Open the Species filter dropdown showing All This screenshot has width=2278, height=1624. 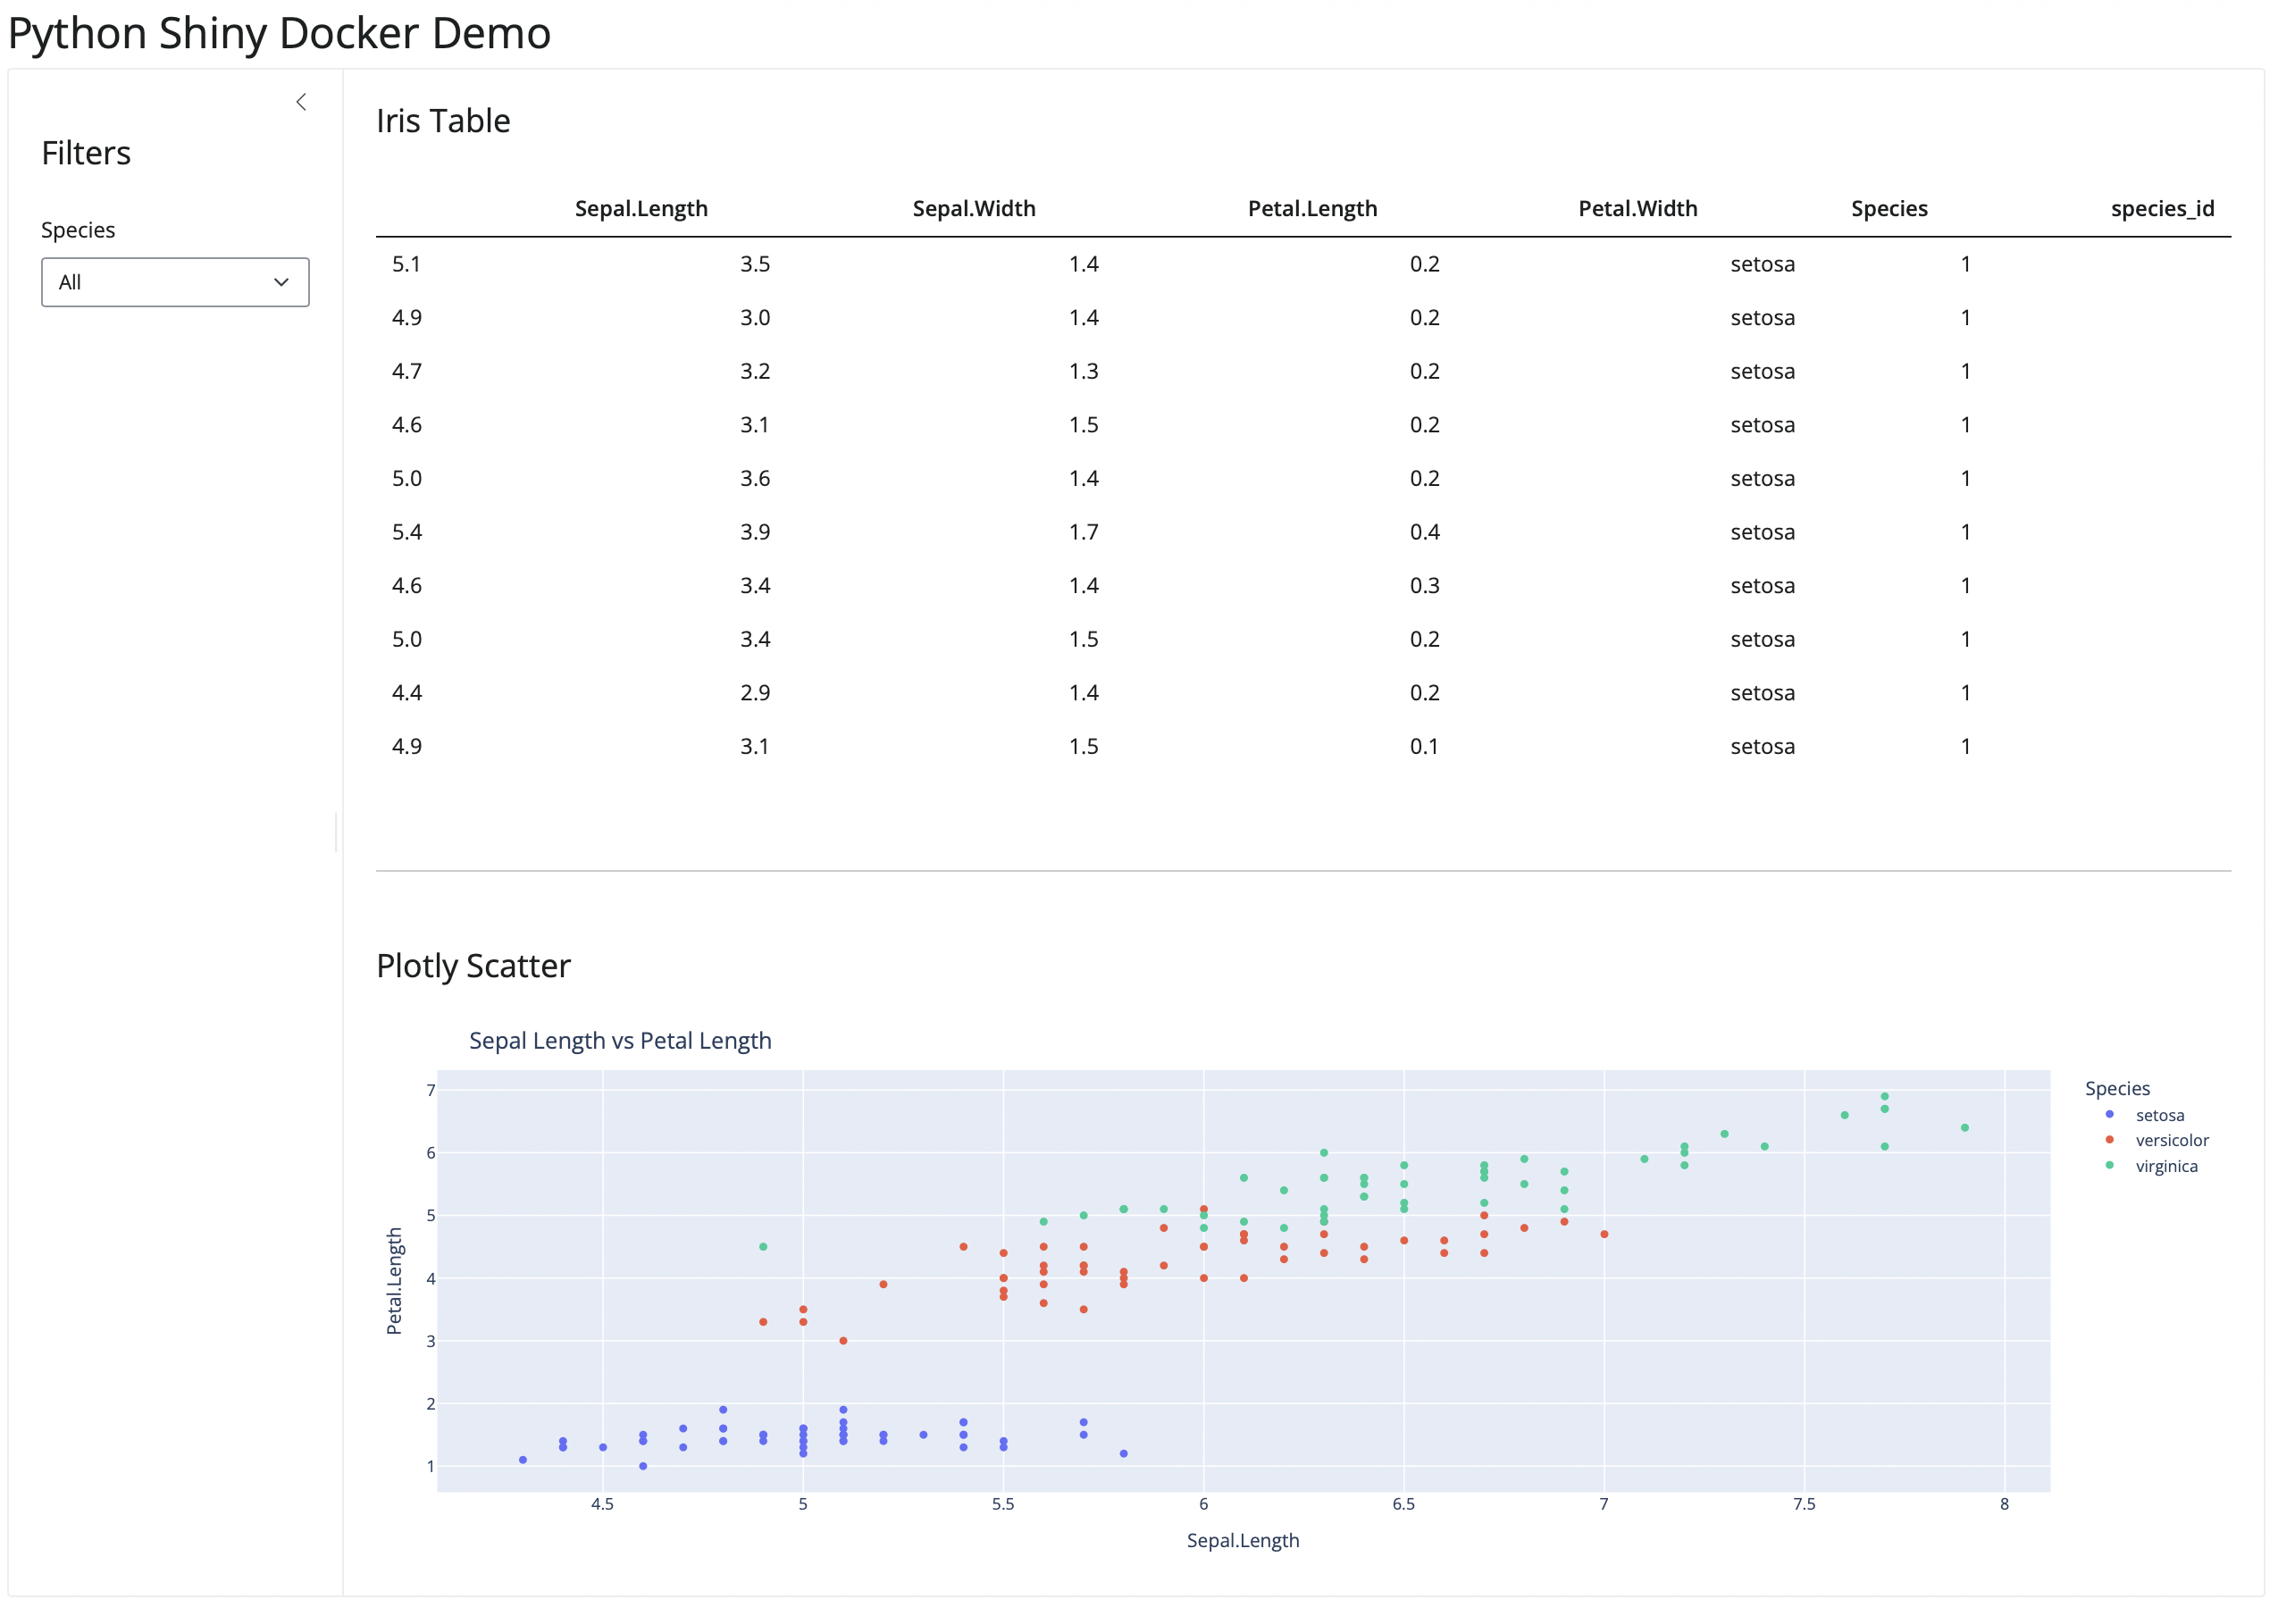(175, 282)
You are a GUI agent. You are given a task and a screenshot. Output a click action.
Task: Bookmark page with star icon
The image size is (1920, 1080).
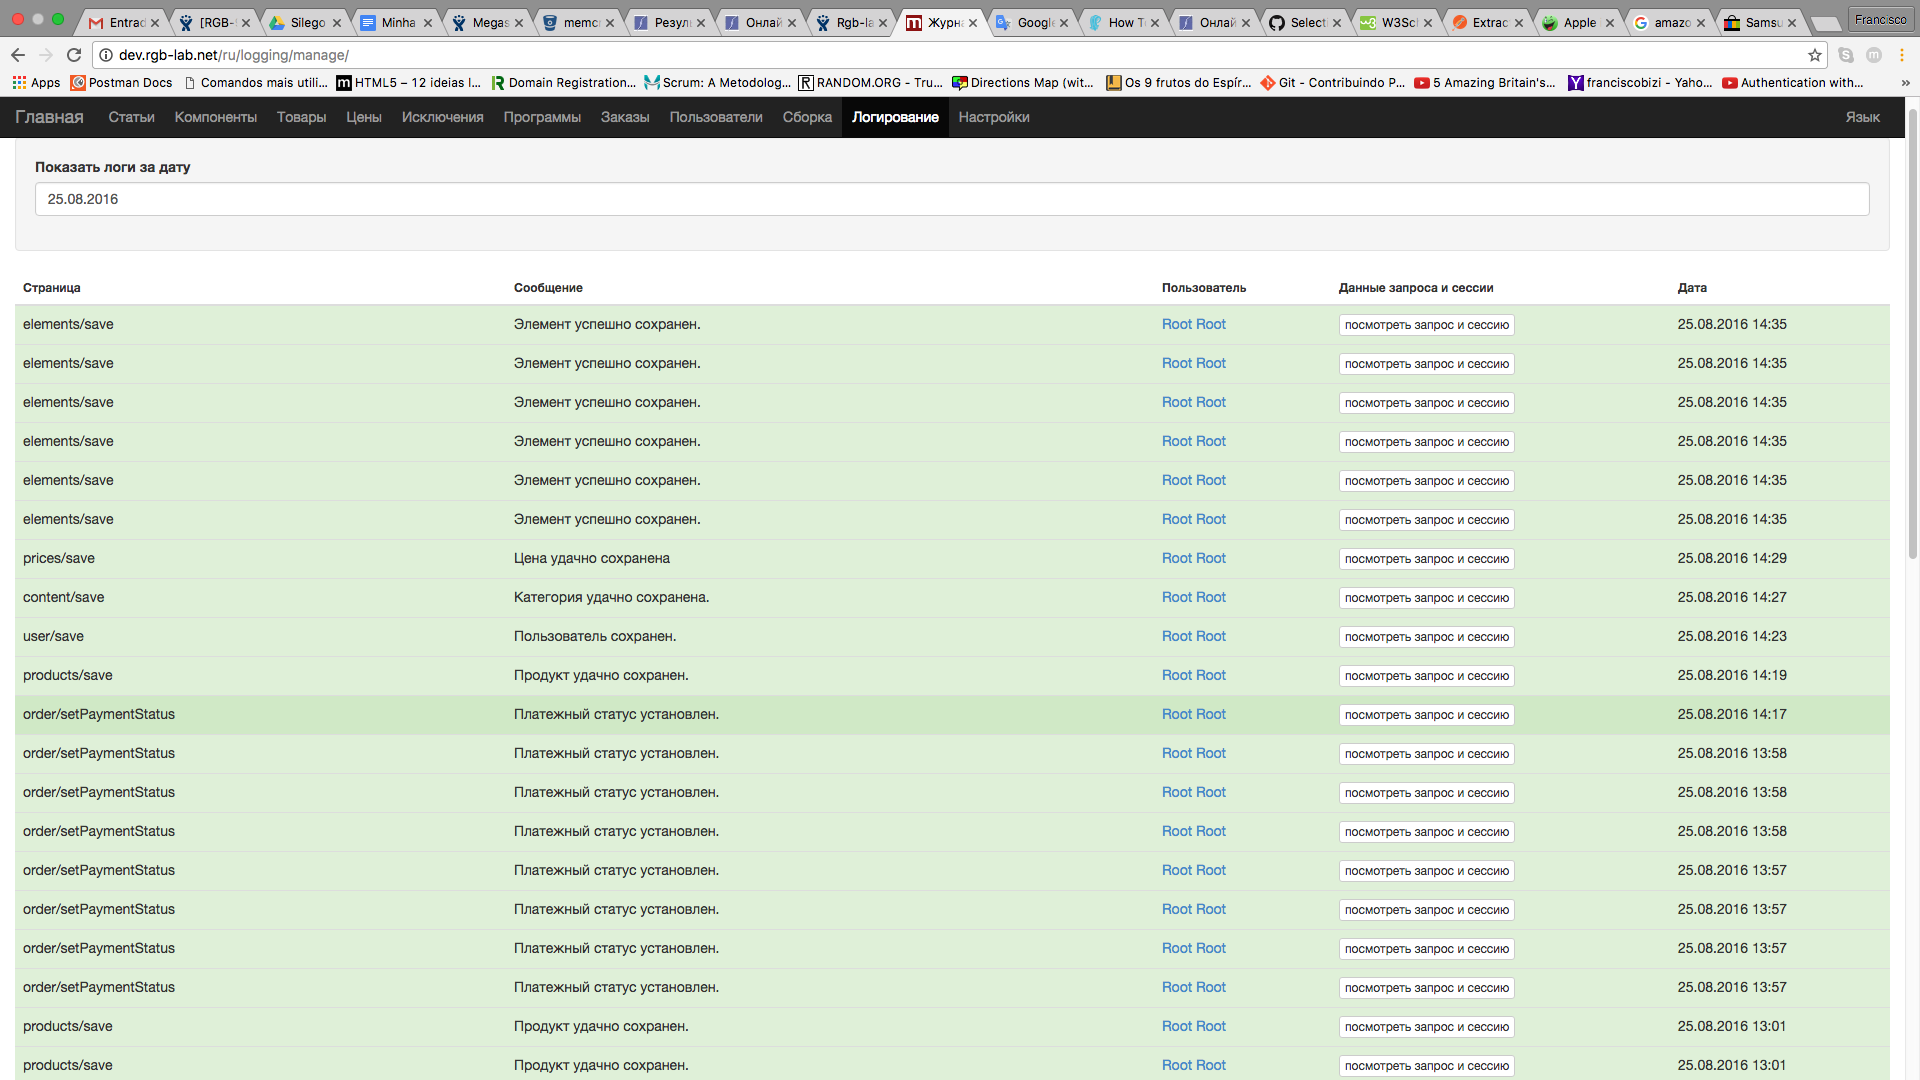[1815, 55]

______________________________

Beginning with the line that contains "Task: Bookmark page with star icon", print exactly every line through the end of the records, both included. Omit the pictures.

Task: Bookmark page with star icon
The image size is (1920, 1080).
[1815, 55]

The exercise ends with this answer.